» **Your goal**
From the records below, copy each line in which the string "resolution" occurs.

[Pixel coordinate grounding data]
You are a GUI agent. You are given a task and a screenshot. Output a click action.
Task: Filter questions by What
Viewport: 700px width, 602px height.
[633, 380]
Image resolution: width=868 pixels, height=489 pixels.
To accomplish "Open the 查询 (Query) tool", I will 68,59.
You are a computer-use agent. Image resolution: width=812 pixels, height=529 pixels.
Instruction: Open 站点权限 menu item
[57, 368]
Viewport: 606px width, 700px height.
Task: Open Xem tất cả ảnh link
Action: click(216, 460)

* * *

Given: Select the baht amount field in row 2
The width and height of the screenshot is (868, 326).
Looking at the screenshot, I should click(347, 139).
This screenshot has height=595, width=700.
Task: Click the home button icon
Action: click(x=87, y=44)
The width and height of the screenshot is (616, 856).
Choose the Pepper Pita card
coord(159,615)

* * *

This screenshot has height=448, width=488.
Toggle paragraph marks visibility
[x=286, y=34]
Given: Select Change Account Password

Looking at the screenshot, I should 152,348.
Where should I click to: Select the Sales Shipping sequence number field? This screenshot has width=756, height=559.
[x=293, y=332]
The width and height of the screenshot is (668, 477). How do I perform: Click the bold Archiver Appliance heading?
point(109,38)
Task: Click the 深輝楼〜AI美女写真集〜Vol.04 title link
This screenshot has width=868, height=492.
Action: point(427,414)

» **Answer**
Image resolution: width=868 pixels, height=489 pixels.
You are a computer-use agent. Image resolution: width=812 pixels, height=529 pixels.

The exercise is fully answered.